Son sens de la comédie impeccable a encouragé Priyadarshan, un ami de ses débuts, à apporter de la légèreté sur grand écran, comme dans Boeing Boeing (1985), Vellanakalude Naadu (1988), Kilukkam (1991) et Thenmavin Kombath (1994), pour ne citer que quelques exemples.
Mohanlal a également tenté sa chance dans d’autres industries, bien que de manière éphémère. Il a interprété le rôle d’Anandan avec brio dans le drame politique Iruvar de Mani Ratnam en 1997 et a collaboré avec Ram Gopal Varma dans le film hindi Company en 2002.
Bien qu’il ait été critiqué pour le choix de certains scénarios et pour avoir souvent incarné des rôles de héros surdimensionnés après 2000, il a su rebondir et satisfaire à la fois les critiques et ses fans. Pulimurugan (2016), réalisé par Vysakh, ainsi que les franchises Drishyam et Lucifer, réalisées respectivement par Jeethu Joseph et Prithviraj Sukumaran, ont connu un grand succès au box-office.
L’année 2025 s’annonce prometteuse pour Mohanlal, avec les succès consécutifs de Thudarum, réalisé par Tharun Moorthy, et de Hridayapoorvam, réalisé par Sathyan Anthikad. Il s’est également aventuré dans la production de films dès le début de sa carrière, avec des succès et des échecs à son actif, notamment His Highness Abdullah, Bharatham et Mithunam. Sa passion pour la scène l’a conduit à jouer dans deux pièces de théâtre en sanskrit, Karnabharam et Chayamukhi. Il a cependant essuyé un échec avec son premier film en tant que réalisateur, Barroz, un drame fantastique en 3D.
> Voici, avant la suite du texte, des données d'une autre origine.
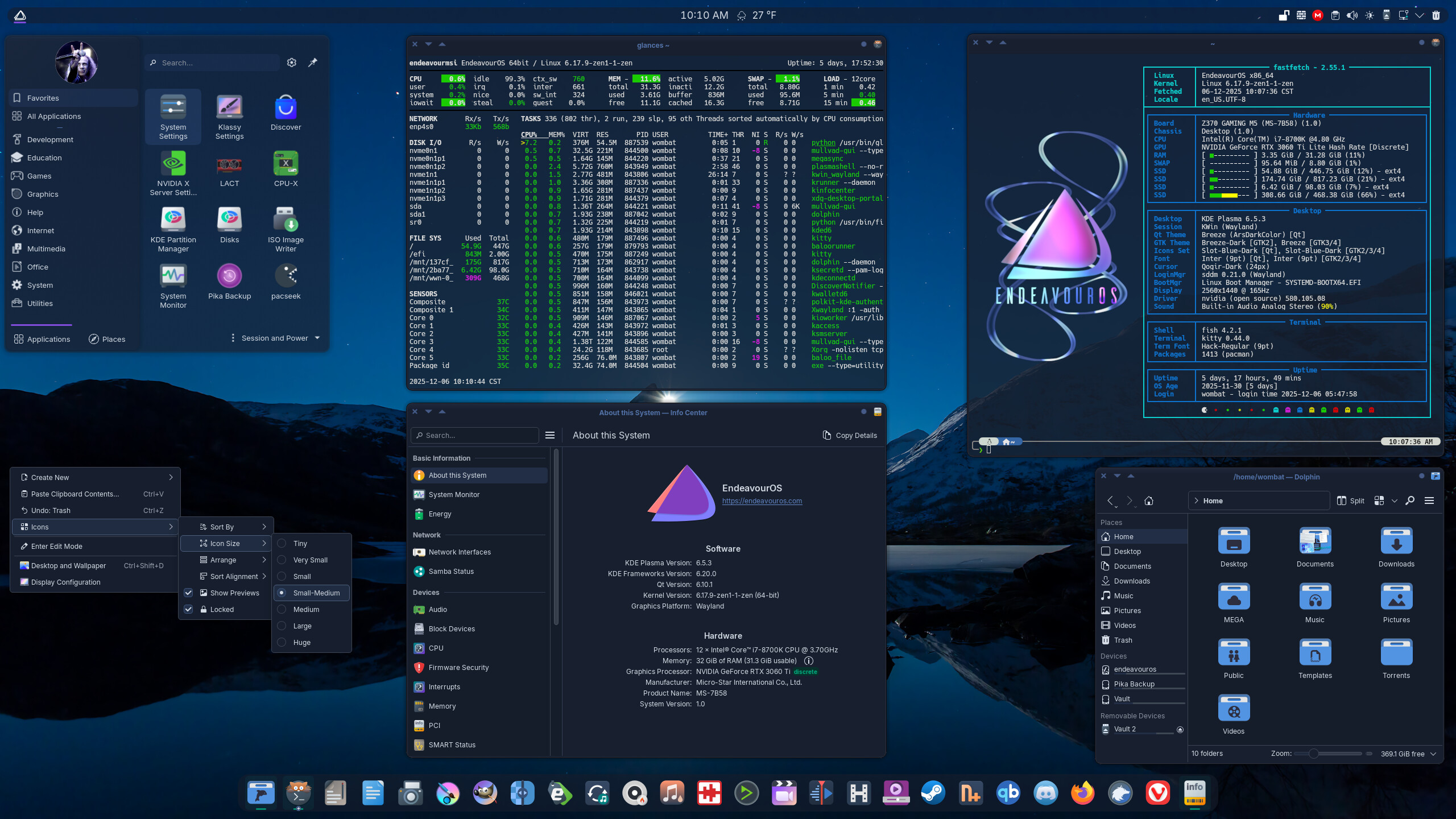This screenshot has width=1456, height=819.
Task: Click the Dolphin search magnifier icon
Action: (x=1410, y=500)
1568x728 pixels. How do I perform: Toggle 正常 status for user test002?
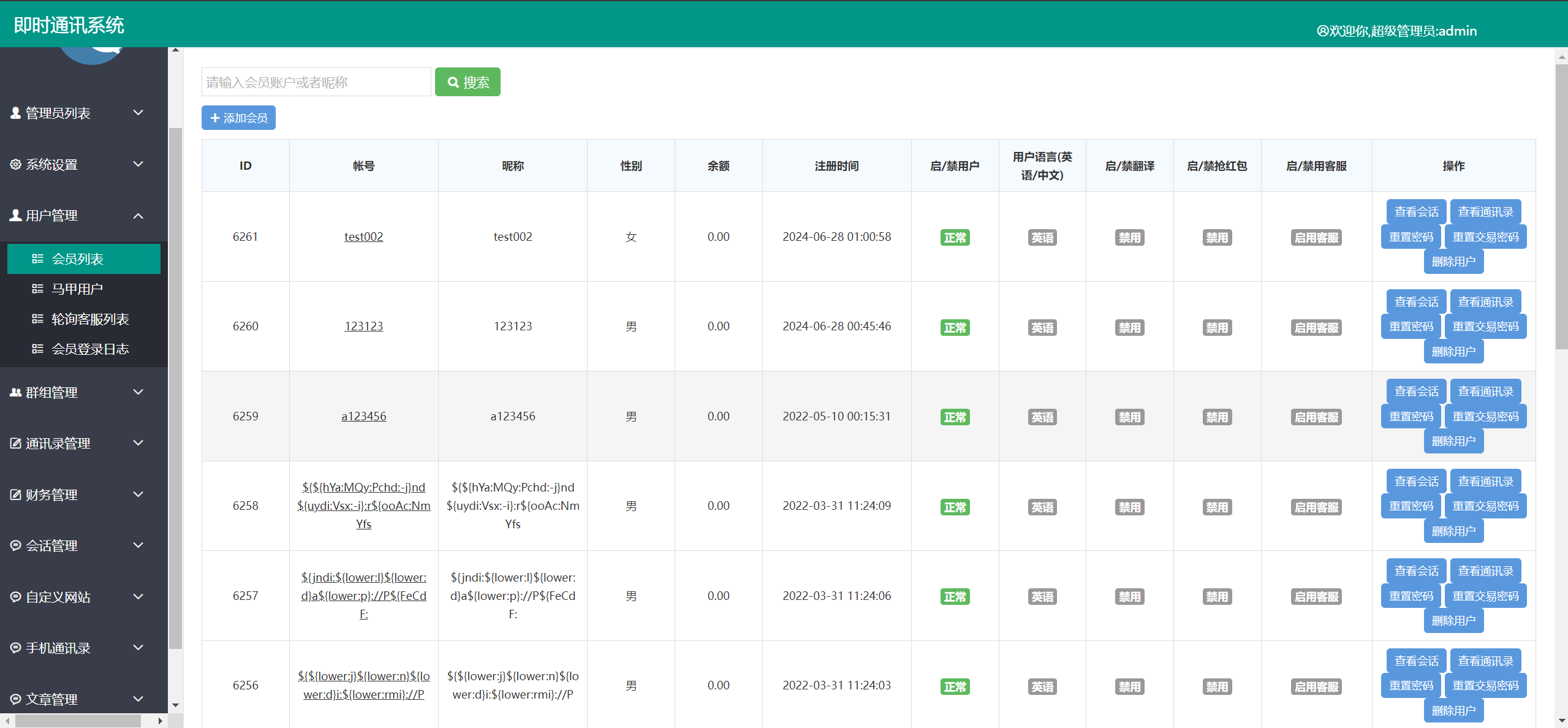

Mohanlal a également été confronté à des controverses, notamment des litiges juridiques concernant la détention présumée illégale d’artefacts en ivoire et la dissolution du comité exécutif de l’Association des artistes de cinéma malayalam (AMMA), qu’il dirigeait, le 27 août 2024, suite à la publication du rapport du comité K. Hema sur les problèmes rencontrés par les femmes dans l’industrie cinématographique malayalam. Il a exprimé des regrets concernant « certains thèmes politiques et sociaux » de L2: Empuraan, la deuxième partie de la franchise Lucifer, suite à des critiques de la droite.
Son riche répertoire de travail lui a valu de nombreuses distinctions. En 2009, il a reçu le titre honorifique de lieutenant-colonel dans l’armée territoriale. Il a été décoré du Padma Shri en 2001 et du Padma Bhushan en 2019 par le gouvernement indien. Il est le deuxième artiste de cinéma du Kerala, après le réalisateur Adoor Gopalakrishnan, à être honoré du prix Dadasaheb Phalke. De nouveaux projets passionnants attendent Mohanlal alors qu’il savoure la gloire de cette reconnaissance prestigieuse.